Saturday, July 26, 2008

More on the Surge and the Political Realities of Iraq

This week has been an unmitigated disaster for McCain in the foreign policy arena, supposedly the source of his greatest advantage. Apart from the Maliki government asserting its opinion that US troops should begin preparations for withdrawal, McCain exhibited quite ably his inability to grasp anything in international relations beyond that of 'gut feeling,' a reality that became more clear each time McCain tried to walk back his previous statements.

After expressing anachronistic support for the efficacy of the Surge, McCain was forced to create a new history, explaining that the Surge was actually just a term employed to describe a general counterinsurgency strategy that began well before anybody thought to mention it. A nice try, but an argument that simply doesn't hold up under scrutiny, like most of McCain's policy statements. The term 'Surge' has been used from the start to describe the increase in US troops beginning in February 2007, to go back and retroactively apply the term to a overarching strategy post mortem flies in the face of 17 months of use.

But even if we allow for a midstream change of definition, McCain's claim that "the Surge has succeeded" doesn't hold up under his own definition of the term.

By controlling the violence, we can pave the way for a political settlement. Once the government wields greater authority, however, Iraqi leaders must take significant steps on their own. These include a commitment to go after the militias, a reconciliation process for insurgents and Baathists, a more equitable distribution of government resources, provincial elections that would bring Sunnis and the government, and a large increase in employment-generating economic projects.

In other words, the true aim of the Surge was exactly what Barack Obama and everyone else has been saying it was, political reconciliation, and on that front the Iraqis have failed miserably. They've pushed back provincial elections into next year, the country is still a broken arrangement of fiefdoms, and there is still no plan for dispersement of oil money to name just a few shortcomings.

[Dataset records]
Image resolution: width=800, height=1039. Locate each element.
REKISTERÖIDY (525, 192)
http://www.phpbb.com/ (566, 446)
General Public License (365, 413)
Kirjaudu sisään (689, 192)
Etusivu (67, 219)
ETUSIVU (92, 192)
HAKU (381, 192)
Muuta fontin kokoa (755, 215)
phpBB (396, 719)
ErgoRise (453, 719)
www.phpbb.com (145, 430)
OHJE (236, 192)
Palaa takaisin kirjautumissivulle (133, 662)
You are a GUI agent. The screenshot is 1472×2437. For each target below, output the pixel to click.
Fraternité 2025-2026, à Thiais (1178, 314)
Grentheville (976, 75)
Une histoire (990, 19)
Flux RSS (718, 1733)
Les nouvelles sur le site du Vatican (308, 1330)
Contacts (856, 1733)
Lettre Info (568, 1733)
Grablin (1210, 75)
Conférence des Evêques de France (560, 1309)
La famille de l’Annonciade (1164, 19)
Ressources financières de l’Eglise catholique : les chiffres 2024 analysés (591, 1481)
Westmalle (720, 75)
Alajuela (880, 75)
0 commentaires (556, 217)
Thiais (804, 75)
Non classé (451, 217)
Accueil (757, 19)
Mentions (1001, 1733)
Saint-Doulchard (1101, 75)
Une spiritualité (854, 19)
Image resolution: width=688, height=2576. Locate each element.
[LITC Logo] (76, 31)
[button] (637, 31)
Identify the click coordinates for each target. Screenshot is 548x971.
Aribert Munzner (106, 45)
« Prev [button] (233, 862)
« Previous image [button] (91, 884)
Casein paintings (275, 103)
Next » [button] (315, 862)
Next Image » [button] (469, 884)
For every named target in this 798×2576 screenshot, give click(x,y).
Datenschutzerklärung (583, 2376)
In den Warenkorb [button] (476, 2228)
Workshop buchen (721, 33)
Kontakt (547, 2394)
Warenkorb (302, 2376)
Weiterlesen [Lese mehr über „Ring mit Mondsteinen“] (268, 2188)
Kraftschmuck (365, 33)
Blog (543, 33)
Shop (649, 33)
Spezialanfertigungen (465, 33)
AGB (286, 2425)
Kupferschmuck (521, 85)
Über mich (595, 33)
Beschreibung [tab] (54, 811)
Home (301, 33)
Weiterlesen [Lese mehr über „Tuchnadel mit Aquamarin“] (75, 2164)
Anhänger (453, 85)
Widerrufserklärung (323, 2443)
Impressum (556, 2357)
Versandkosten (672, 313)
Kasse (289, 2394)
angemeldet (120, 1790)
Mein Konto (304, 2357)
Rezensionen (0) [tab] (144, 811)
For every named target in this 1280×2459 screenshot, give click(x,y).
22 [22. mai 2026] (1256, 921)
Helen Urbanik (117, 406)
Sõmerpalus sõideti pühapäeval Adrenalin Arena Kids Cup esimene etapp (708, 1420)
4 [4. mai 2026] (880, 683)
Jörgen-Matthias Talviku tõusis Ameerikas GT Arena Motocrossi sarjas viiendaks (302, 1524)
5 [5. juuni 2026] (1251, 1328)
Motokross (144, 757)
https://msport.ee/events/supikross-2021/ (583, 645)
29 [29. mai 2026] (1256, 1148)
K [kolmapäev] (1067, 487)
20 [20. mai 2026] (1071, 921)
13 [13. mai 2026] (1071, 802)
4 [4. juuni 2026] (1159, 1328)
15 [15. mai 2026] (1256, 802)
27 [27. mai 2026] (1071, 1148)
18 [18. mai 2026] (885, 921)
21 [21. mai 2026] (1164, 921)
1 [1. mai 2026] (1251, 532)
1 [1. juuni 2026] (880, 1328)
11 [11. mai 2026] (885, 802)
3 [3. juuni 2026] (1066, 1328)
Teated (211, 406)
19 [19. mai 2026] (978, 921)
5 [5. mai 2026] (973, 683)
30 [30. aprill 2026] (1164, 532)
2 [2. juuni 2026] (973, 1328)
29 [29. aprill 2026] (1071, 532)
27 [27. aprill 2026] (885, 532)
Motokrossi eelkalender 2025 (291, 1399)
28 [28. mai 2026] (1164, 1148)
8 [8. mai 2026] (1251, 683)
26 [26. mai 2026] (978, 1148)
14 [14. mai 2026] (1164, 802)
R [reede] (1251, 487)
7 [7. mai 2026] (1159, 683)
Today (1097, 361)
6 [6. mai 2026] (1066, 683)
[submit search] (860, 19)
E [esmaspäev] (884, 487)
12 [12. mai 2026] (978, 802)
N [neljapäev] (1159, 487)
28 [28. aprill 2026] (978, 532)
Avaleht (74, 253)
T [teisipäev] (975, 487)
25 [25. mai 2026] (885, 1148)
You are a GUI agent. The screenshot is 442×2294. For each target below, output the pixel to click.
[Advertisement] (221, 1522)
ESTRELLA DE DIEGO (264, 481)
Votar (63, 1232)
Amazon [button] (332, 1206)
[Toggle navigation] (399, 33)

#### [Set tasks]
(1) Print everything in the post on the Surge from "Saturday, July 26, 2008" down to "his previous statements.".
(2) List the shortcomings of the Iraqis that the post on the Surge names in its last paragraph.

#### [Results]
(1)
Saturday, July 26, 2008

More on the Surge and the Political Realities of Iraq

This week has been an unmitigated disaster for McCain in the foreign policy arena, supposedly the source of his greatest advantage. Apart from the Maliki government asserting its opinion that US troops should begin preparations for withdrawal, McCain exhibited quite ably his inability to grasp anything in international relations beyond that of 'gut feeling,' a reality that became more clear each time McCain tried to walk back his previous statements.

(2)
- They've pushed back provincial elections into next year.
- The country is still a broken arrangement of fiefdoms.
- There is still no plan for dispersement of oil money.